锑靶向线粒体致呼吸系统上皮细胞损伤作用及机制研究

With the rapid development of antimony mining and smelting and antimony processing industry, public concerns have been raised on the health hazards of occupational antimony exposure. Epidemiological studies have indicated that antimony exposure was associated with increased risks of different respiratory diseases, including lung injury and pneumoconiosis. Laboratory studies showed that oxidative stress plays a key role in antimony-induced cell injury. However, the mechanism of antimony induced oxidative stress, e.g., induction of reactive oxygen species (ROS), remain unclear. In bronchiolar epithelium BEAS-2B cells and alveolar epithelium A549 cells, we found that exposure to antimony increased cellular ROS levels and inhibited cell viability, while mitochondrial ROS scavenger significantly attenuated antimony-induced cell injury. Interestingly, our preliminary results showed that antimony induced mitochondrial dysfunction and could be enriched in mitochondria. These novel findings drive us to propose a hypothesis that exposure to antimony induced cell injury may be through oxidative stress by direct targeting mitochondria. In this proposal, we will 1) investigate the temporal and spatial pattern that antimony was transported into mitochondria; 2) identify specific types of mitochondrial ROS induced by antimony and elucidate the source of ROS; 3) screen the candidate proteins associated with mitochondria that may interact with antinomy by HPLC-MS/MS and explore the role of the key interacting protein involved in antimony-induced ROS. We expect to elucidate the molecular mechanisms on antimony-induced oxidative stress in bronchiolar and alveolar epithelium cells by targeting mitochondria, which may provide preventive and therapeutic targets for lung injury induced by antimony.
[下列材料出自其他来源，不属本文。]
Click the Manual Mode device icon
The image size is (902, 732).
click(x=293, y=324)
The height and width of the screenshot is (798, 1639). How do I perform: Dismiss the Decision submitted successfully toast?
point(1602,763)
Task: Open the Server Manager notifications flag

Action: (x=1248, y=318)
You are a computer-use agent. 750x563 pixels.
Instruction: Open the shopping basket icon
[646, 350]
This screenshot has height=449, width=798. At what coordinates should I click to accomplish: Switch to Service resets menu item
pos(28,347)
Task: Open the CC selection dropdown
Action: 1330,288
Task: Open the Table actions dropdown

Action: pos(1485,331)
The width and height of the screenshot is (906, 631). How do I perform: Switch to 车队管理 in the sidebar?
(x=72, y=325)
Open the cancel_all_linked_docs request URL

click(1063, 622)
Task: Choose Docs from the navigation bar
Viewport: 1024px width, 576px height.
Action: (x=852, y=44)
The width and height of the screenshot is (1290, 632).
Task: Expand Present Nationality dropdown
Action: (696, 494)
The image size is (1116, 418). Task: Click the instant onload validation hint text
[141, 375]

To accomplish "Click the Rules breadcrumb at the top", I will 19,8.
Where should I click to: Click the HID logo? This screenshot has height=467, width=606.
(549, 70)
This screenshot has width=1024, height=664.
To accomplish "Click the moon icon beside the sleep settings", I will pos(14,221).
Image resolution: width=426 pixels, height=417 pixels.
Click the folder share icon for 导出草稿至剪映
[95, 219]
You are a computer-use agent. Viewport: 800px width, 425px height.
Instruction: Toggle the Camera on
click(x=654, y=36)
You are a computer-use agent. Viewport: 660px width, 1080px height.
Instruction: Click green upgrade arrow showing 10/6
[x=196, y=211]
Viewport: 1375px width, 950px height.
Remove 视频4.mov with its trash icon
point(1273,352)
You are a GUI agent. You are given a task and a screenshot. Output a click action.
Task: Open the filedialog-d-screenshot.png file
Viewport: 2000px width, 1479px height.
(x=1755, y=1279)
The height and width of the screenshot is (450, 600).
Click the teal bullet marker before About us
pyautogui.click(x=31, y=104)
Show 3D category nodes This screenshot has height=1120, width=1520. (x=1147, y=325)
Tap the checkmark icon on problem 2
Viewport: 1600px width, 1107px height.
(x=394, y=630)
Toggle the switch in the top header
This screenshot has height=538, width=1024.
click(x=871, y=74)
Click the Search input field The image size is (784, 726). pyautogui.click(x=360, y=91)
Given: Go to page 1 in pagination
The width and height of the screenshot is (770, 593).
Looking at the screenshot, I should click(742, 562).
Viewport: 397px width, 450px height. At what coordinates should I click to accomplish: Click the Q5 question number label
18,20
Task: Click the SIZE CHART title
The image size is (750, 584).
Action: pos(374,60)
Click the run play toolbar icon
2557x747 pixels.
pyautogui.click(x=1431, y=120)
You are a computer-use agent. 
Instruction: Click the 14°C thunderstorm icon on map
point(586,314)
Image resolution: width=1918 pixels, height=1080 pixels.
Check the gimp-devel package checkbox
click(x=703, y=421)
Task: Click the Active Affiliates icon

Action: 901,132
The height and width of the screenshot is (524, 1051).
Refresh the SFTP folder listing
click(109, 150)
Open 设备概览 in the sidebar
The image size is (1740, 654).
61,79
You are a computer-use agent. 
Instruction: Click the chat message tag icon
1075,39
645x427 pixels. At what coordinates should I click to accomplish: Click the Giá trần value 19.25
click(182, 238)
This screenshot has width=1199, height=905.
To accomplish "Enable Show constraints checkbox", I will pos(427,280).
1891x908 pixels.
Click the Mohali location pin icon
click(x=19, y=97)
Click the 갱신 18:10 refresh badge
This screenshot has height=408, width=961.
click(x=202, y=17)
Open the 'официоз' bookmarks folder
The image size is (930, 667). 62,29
随着锑矿开采、冶炼及锑加工相关产业的发展，职业性锑暴露人群增多，潜在的健康危害越来越受到关注。锑主要经呼吸系统进入人体，引起上呼吸道刺激症状、急慢性肺损伤和尘肺等。研究显示，锑暴露主要通过氧化应激途径引起细胞损伤，但锑诱导氧自由基（ROS）产生的机制仍不清楚。我们的前期研究发现，线粒体ROS清除剂能显著抑制锑暴露引起的支气管和肺泡上皮细胞损伤，且锑能影响线粒体功能并在线粒体中富集，提示锑可能通过靶向线粒体诱导氧化应激引起细胞损伤。为此，本项目拟在细胞和亚细胞水平分析锑进入线粒体的时间和空间分布特征以及锑致线粒体ROS增加的种类和途径；然后，利用液质联用技术等筛选鉴定锑靶向线粒体的相互作用蛋白，并利用生化分析、分子细胞生物学等实验技术分析关键蛋白在锑诱导ROS生成中的作用。本项目研究预期探索阐明锑靶向线粒体引起氧化应激致细胞损伤的分子机理，研究成果将有望为锑暴露致肺损伤防治提供靶点。

随着锑矿开采、冶炼及锑加工相关产业的发展，职业性锑暴露人群增多，职业性锑暴露的.健康危害越来越受到关注。职业性锑暴露主要经呼吸系统进入人体，引起上呼吸道刺激症状、.急慢性肺损伤和尘肺等，但锑致肺损伤的作用机理仍不清楚。我们的前期研究发现，锑暴露主要通过氧化应激途径引起呼吸系统上皮细胞损伤，且氧自由基（ROS）主要来源于线粒体。为深入探索锑诱导ROS产生的机制，本项目在前期研究的基础上以支气管上皮细胞和肺上皮细胞为模型，在细胞和亚细胞水平明确锑在细胞内的分布、锑致线粒体ROS增加的种类和方式，以及锑致线粒体功能紊乱。项目初步提出锑致呼吸系统细胞损伤机制，即锑主要富集于线粒体，通过破坏线粒体氧化还原平衡，进而影响线粒体功能，造成细胞损伤。需要指出的是，项目组研究未能预期筛选到锑作用的线粒体候选蛋白，还有待于后期通过其它技术方法完善。项目研究阐明锑靶向线粒体损伤细胞的分子机理，研究成果可助于为锑致肺损伤干预提供靶点。